- INPUT -
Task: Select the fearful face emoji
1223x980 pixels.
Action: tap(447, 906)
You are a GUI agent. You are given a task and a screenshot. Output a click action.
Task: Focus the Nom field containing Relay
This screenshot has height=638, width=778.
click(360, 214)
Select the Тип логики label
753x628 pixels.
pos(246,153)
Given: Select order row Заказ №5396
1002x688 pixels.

* * *

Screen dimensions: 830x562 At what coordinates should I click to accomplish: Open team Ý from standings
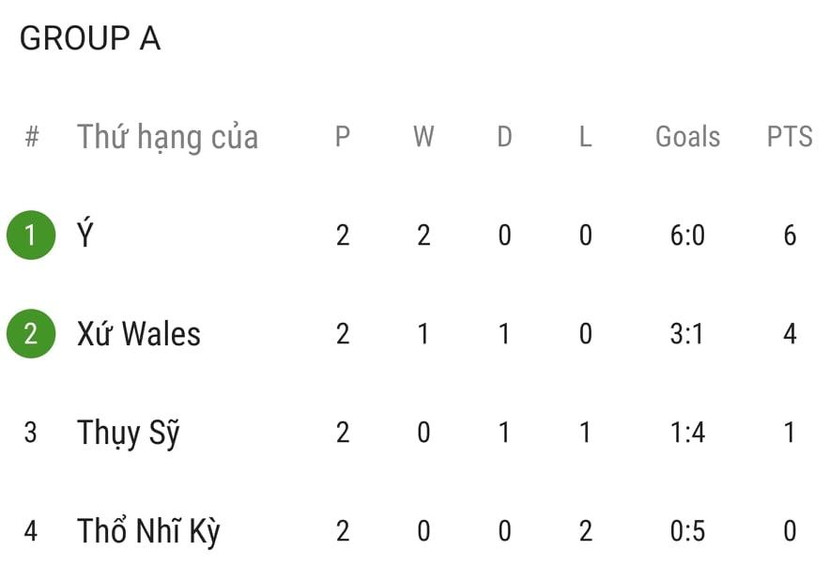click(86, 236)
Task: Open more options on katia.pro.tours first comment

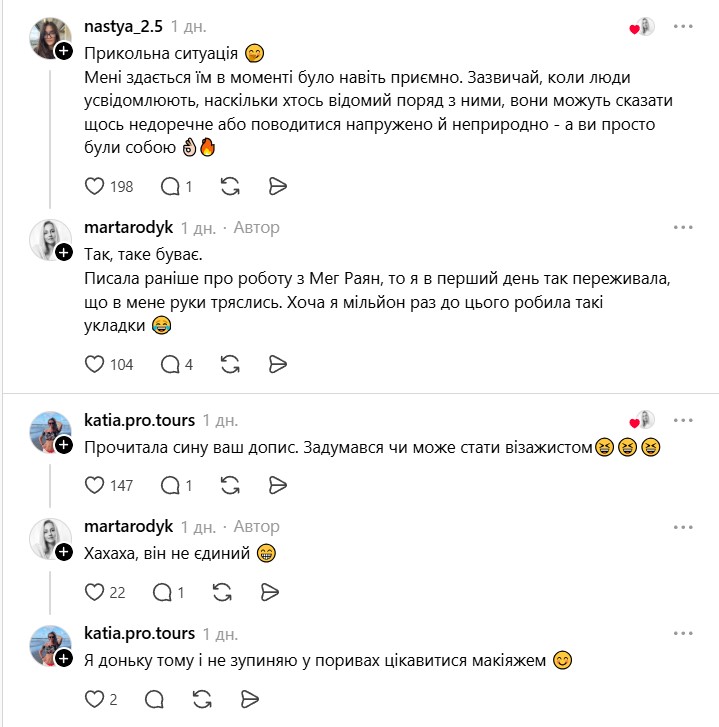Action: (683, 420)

- TASK OBJECTIVE -
What are the lines above, starting at the one with "1223x980 pixels." and ending at the one with "1002x688 pixels."? Give them again exactly, and only them.

- OUTPUT OF THE EXERCISE -
1223x980 pixels.
Action: tap(447, 906)
You are a GUI agent. You are given a task and a screenshot. Output a click action.
Task: Focus the Nom field containing Relay
This screenshot has height=638, width=778.
click(360, 214)
Select the Тип логики label
753x628 pixels.
pos(246,153)
Given: Select order row Заказ №5396
1002x688 pixels.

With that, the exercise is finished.